At her signal the orchestra dove into a classical piece by Debussy, and at the far end of the basin stepped a figure, moving

as if gliding atop the water. The crowd pressed forward with oohs and aahs. The woman was costumed as Marie Antoinette, the

infamous French queen, wearing a revealing caged skirt and a towering wig. Draped around her throat were enough diamonds and

sapphires to fund an entire country.

"This sapphire-and-diamond parure," Madame Rothschild said, "is thought to have been made for Empress Josephine and later

acquired by the House of Bourbon."

The model sashayed to the end of the basin where Jasper stood. She did not walk upon water as the crowd was made to believe, but on a thin layer of glass fitted over the top. Still, the illusion was quite something.

Smiling a pink smile, the model offered her hand. "Care to help a girl down?"

Mond shoved his glass into Jasper's hand, then leapt forward with gallant determination. "At your service, my queen."

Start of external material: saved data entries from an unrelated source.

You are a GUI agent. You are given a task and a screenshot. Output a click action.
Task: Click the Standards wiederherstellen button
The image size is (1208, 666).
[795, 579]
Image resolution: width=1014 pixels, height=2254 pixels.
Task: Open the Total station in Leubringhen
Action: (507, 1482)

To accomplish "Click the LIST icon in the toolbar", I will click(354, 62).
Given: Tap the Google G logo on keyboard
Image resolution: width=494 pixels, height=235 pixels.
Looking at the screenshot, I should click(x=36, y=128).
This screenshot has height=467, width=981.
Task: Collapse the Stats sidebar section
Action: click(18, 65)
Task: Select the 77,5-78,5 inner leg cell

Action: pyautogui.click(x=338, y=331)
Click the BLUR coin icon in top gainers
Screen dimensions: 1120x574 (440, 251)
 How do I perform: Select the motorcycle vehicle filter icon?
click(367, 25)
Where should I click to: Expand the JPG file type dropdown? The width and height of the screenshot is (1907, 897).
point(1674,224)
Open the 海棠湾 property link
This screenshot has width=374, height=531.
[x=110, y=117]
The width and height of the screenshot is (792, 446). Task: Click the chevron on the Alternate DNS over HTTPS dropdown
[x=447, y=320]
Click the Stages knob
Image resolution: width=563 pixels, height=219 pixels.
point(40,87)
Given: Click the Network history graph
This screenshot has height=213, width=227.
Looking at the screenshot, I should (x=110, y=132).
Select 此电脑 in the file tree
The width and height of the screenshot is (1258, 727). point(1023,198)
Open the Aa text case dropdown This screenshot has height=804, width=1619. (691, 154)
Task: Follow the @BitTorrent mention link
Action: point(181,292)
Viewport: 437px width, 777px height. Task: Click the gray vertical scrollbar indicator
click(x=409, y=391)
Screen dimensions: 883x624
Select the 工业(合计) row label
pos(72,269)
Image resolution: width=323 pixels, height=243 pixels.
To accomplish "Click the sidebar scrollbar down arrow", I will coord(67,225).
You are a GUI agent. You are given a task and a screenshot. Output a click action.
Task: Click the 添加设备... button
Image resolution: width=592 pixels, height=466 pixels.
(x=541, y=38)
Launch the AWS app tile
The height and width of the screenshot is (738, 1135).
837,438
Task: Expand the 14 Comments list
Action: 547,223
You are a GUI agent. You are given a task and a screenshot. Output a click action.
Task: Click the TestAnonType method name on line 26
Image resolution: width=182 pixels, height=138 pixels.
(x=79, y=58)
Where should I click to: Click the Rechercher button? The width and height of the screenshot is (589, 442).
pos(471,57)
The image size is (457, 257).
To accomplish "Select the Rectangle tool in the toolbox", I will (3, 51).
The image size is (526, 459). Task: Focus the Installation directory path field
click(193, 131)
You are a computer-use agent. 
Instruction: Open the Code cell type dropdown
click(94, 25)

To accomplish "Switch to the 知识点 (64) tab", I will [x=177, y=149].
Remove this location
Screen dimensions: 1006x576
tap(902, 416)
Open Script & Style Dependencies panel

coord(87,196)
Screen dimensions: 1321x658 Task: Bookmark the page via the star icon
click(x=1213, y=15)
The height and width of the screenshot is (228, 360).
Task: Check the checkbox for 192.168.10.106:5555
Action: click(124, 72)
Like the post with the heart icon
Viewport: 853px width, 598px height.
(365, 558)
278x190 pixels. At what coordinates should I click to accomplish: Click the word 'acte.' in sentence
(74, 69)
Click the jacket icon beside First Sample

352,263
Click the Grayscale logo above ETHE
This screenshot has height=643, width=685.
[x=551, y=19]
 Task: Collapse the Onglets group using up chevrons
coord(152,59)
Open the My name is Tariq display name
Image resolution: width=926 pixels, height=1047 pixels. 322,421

By the time her slippered feet touched the ground, a new lady was paraded out on a whirl of Tchaikovsky. This one was dressed

in all white with a fur cape tied to her shoulders and sported a crown that looked like a diamond egg cracked open with pearls

rolling down the center. She carried a scepter of gleaming ivory topped by a ruby the size of a walnut and a matching ruby

brooch pinned to the center of her bodice. It was a miracle she didn't tip right over from the weight.

"And now we journey to Imperial Russia," Madame Rothschild said. "This crown was crafted for Catherine the Second, and the

scepter was used by the last Romanov czar, Nicholas II."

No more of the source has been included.